RECORDS SHOWN Start Marker

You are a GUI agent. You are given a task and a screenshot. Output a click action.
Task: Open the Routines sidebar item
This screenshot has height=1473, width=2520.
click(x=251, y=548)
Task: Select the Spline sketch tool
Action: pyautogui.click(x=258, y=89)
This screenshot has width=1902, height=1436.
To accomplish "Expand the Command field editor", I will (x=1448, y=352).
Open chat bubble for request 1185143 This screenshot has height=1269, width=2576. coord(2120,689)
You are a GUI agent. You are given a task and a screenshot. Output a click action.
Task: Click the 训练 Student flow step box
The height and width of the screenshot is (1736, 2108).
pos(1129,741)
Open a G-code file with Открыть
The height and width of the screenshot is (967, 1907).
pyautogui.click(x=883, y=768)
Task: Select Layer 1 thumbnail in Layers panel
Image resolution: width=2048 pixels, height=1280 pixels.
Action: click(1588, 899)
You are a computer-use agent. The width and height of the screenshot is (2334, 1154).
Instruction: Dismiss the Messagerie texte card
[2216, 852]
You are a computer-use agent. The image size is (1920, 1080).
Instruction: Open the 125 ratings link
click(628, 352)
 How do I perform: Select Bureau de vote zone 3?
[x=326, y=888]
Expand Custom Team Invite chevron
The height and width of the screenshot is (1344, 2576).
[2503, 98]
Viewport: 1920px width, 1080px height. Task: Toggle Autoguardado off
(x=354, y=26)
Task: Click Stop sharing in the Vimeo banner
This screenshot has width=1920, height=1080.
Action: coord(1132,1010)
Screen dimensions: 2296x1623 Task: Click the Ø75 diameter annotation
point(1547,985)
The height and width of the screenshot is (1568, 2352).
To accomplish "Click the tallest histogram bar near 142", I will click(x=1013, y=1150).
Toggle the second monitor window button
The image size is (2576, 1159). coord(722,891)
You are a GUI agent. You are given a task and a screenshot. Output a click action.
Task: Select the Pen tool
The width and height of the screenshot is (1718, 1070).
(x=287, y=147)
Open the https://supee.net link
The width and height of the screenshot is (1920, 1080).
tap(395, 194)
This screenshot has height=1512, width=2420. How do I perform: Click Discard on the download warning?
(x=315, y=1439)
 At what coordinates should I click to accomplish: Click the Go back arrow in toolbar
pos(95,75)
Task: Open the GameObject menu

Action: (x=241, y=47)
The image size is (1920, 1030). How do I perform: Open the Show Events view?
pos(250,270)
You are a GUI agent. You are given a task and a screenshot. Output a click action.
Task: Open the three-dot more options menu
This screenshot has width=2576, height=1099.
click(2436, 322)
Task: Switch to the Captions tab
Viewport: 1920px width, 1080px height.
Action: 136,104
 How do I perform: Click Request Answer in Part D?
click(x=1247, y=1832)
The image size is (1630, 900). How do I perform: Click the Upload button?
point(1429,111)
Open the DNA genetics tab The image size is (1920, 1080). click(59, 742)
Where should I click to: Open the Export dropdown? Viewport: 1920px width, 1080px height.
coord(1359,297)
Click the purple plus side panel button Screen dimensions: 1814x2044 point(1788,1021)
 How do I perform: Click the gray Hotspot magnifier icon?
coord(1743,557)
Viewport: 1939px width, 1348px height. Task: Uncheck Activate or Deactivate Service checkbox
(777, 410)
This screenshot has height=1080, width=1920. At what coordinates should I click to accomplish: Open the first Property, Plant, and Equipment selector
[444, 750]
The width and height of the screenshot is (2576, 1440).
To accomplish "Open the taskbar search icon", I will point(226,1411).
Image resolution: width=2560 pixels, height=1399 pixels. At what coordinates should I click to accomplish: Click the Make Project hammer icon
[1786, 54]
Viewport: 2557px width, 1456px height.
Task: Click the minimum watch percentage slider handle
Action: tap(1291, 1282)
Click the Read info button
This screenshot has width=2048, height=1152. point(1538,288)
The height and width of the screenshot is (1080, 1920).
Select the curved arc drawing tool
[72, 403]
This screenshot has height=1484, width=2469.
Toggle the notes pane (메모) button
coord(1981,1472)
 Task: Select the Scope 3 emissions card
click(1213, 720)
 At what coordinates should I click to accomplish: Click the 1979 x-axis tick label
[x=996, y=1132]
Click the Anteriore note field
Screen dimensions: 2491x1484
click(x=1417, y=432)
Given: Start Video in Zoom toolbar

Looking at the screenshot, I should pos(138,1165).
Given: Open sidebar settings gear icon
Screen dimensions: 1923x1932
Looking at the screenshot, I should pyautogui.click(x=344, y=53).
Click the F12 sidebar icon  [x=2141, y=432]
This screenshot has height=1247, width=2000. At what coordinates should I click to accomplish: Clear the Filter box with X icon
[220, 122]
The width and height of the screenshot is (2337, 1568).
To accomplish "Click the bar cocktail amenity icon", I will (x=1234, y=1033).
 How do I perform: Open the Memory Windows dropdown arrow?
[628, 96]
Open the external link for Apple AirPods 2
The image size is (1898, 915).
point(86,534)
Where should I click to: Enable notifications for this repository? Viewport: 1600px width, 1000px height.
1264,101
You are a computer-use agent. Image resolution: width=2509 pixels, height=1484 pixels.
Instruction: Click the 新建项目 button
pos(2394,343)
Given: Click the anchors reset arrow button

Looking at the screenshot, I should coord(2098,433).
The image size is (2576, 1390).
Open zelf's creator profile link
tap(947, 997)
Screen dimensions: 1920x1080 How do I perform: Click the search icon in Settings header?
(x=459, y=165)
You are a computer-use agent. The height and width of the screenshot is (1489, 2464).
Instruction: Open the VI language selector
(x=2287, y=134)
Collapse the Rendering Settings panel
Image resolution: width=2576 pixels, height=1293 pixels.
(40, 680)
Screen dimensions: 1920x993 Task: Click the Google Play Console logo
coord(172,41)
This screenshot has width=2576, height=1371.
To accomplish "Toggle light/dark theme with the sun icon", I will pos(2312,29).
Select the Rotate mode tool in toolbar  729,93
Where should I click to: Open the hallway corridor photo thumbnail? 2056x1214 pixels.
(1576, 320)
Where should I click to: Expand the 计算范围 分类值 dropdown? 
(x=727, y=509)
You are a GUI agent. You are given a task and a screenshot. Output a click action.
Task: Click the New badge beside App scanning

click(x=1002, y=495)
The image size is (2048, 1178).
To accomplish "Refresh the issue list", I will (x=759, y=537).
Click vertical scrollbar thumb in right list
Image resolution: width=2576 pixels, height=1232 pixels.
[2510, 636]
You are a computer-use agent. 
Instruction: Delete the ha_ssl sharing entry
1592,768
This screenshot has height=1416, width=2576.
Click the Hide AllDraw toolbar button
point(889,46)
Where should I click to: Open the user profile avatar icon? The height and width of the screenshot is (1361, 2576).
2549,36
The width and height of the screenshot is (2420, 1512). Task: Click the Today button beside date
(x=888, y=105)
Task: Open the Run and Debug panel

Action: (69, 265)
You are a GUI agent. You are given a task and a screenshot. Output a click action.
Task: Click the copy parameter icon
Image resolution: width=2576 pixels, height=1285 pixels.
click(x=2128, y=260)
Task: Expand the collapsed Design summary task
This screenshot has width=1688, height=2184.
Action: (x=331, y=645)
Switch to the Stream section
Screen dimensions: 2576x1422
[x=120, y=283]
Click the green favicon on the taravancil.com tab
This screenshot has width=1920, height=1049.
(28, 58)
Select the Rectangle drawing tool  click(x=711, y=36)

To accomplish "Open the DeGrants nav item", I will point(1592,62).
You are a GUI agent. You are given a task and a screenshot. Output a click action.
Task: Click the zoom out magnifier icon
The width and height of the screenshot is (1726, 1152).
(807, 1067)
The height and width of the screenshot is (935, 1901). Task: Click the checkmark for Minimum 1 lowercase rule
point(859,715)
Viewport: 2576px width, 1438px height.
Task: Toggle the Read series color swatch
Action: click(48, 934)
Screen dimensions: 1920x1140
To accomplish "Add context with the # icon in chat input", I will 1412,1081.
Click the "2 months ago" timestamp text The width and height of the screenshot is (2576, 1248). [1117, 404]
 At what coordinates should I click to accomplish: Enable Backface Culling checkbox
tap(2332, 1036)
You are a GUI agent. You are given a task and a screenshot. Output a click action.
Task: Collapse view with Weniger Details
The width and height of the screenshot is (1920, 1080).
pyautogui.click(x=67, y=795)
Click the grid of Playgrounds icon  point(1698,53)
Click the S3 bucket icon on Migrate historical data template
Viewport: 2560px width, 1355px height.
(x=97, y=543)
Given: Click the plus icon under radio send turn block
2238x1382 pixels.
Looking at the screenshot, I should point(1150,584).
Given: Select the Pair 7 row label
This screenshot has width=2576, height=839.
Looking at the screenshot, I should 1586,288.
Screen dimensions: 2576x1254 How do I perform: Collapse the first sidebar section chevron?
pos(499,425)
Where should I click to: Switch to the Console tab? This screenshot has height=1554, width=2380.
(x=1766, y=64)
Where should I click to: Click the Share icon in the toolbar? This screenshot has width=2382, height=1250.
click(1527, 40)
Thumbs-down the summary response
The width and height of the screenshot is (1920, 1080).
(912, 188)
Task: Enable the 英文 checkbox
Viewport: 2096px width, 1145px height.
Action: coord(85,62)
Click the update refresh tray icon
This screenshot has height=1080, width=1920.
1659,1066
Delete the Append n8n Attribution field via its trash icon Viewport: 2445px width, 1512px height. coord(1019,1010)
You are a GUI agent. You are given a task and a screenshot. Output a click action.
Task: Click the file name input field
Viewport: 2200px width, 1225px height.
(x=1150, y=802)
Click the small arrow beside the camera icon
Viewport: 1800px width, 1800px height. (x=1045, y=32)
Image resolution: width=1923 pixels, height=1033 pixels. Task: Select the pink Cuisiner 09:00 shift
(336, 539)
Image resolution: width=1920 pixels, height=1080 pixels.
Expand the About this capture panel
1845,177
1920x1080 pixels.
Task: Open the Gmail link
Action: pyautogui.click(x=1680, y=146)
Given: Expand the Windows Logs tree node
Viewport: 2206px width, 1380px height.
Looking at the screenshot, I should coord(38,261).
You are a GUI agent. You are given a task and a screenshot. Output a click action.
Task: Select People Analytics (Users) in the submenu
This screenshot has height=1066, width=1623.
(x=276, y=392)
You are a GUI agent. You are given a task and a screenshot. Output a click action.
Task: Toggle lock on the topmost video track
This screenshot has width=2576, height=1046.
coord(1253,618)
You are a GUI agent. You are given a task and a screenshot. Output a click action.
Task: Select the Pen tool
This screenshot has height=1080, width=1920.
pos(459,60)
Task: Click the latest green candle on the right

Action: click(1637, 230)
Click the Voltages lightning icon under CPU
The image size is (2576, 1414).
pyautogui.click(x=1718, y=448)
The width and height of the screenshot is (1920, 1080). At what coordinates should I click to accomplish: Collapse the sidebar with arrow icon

RECORDS SHOWN End Marker

TASK PROMPT => Write out exactly the lines that fall from the line with "1248). [1117, 404]" to the line with "Task: Collapse view with Weniger Details" in the records above, keeping both ends.

RESPONSE AREA =>
Click the "2 months ago" timestamp text The width and height of the screenshot is (2576, 1248). [1117, 404]
 At what coordinates should I click to accomplish: Enable Backface Culling checkbox
tap(2332, 1036)
You are a GUI agent. You are given a task and a screenshot. Output a click action.
Task: Collapse view with Weniger Details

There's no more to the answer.